» What you should do:
Reproduce, exactly and in full, only the lines below from the one containing "Footwear (202, 140)" through the one containing "Email Us (889, 1495)".

» Data for this exercise:
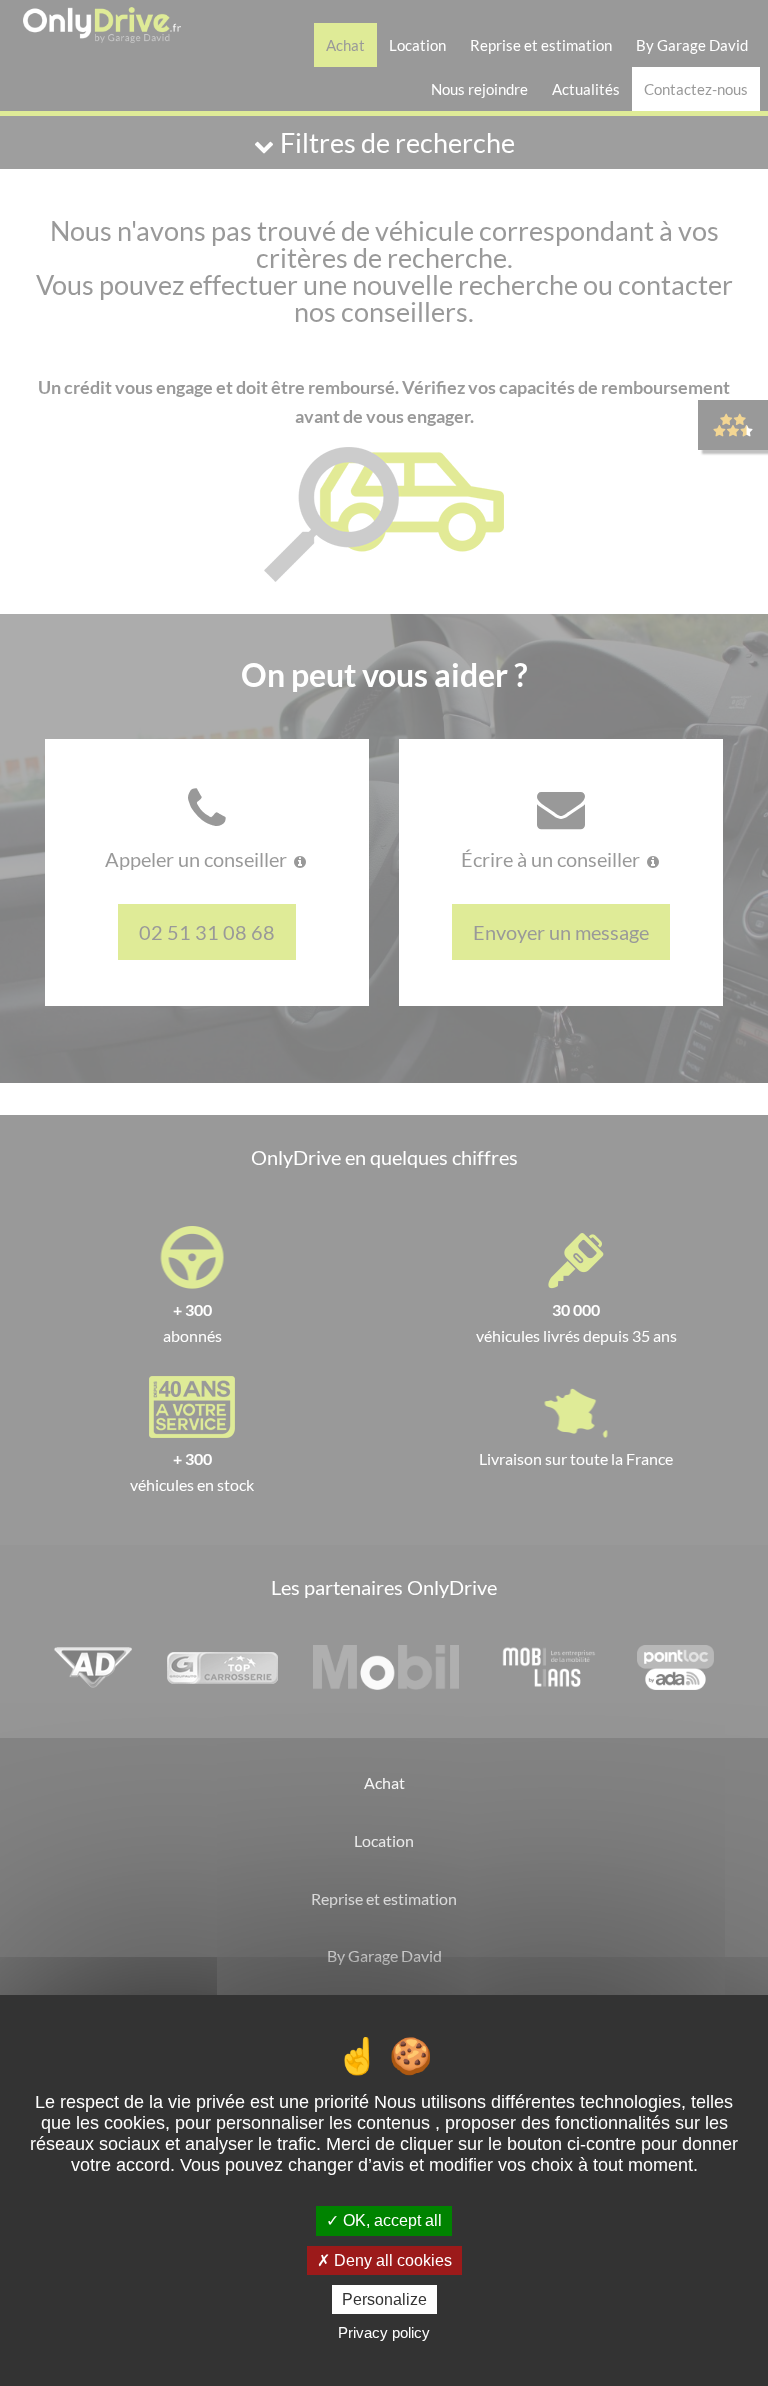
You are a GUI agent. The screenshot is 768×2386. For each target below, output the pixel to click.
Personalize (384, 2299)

--

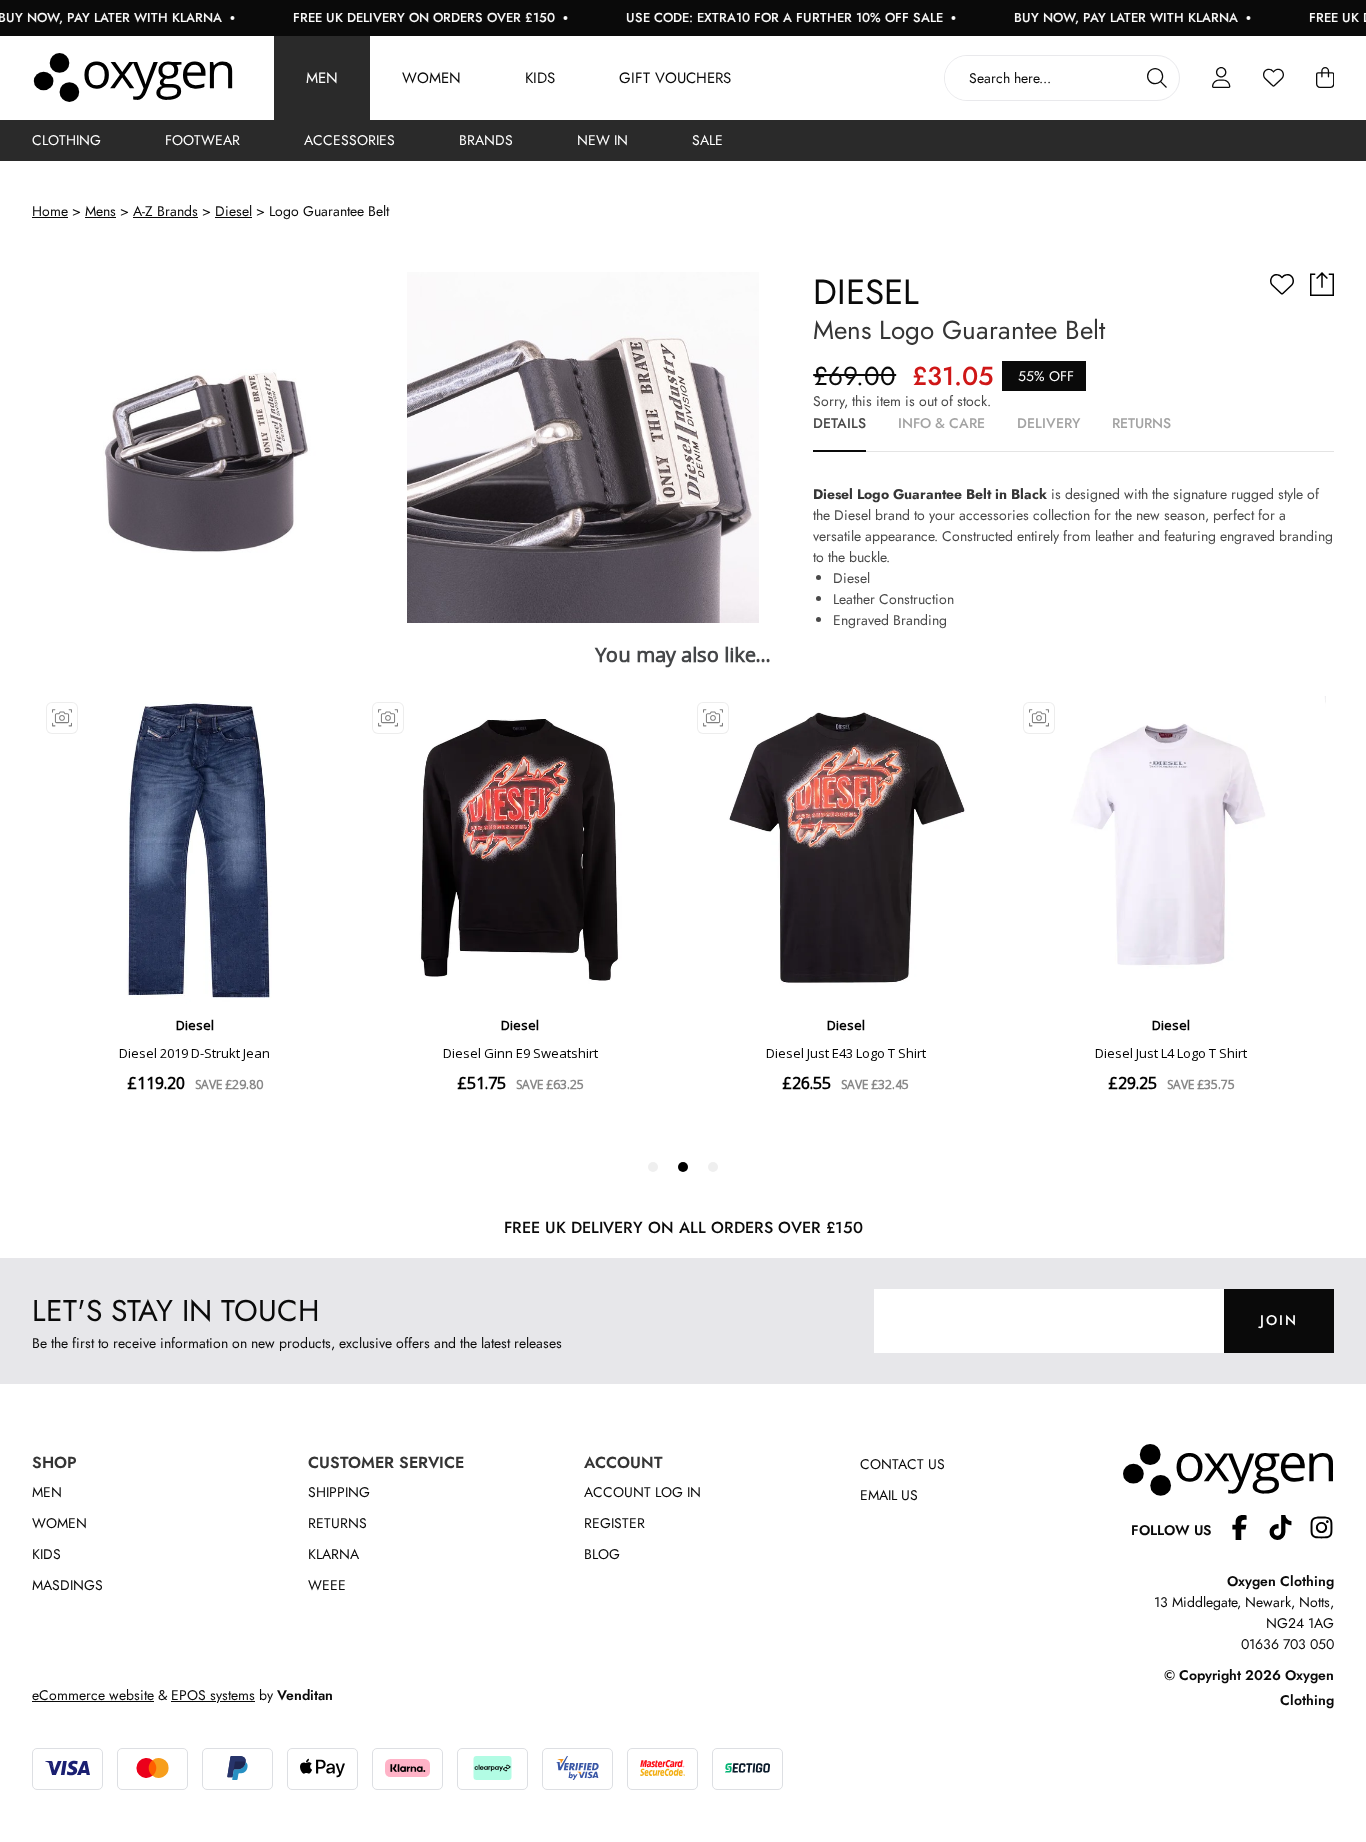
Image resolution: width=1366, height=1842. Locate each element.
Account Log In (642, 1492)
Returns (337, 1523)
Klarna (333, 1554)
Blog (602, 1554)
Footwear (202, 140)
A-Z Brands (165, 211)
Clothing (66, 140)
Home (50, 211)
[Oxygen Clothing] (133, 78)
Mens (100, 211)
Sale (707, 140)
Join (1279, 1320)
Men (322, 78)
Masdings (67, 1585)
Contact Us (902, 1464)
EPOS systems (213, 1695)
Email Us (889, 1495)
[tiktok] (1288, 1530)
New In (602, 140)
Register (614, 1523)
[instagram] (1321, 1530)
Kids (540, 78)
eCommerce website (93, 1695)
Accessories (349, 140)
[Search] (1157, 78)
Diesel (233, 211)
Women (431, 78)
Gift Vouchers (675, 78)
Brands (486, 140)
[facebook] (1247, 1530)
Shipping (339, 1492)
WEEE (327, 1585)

» Exercise result:
Footwear (202, 140)
A-Z Brands (165, 211)
Clothing (66, 140)
Home (50, 211)
[Oxygen Clothing] (133, 78)
Mens (100, 211)
Sale (707, 140)
Join (1279, 1320)
Men (322, 78)
Masdings (67, 1585)
Contact Us (902, 1464)
EPOS systems (213, 1695)
Email Us (889, 1495)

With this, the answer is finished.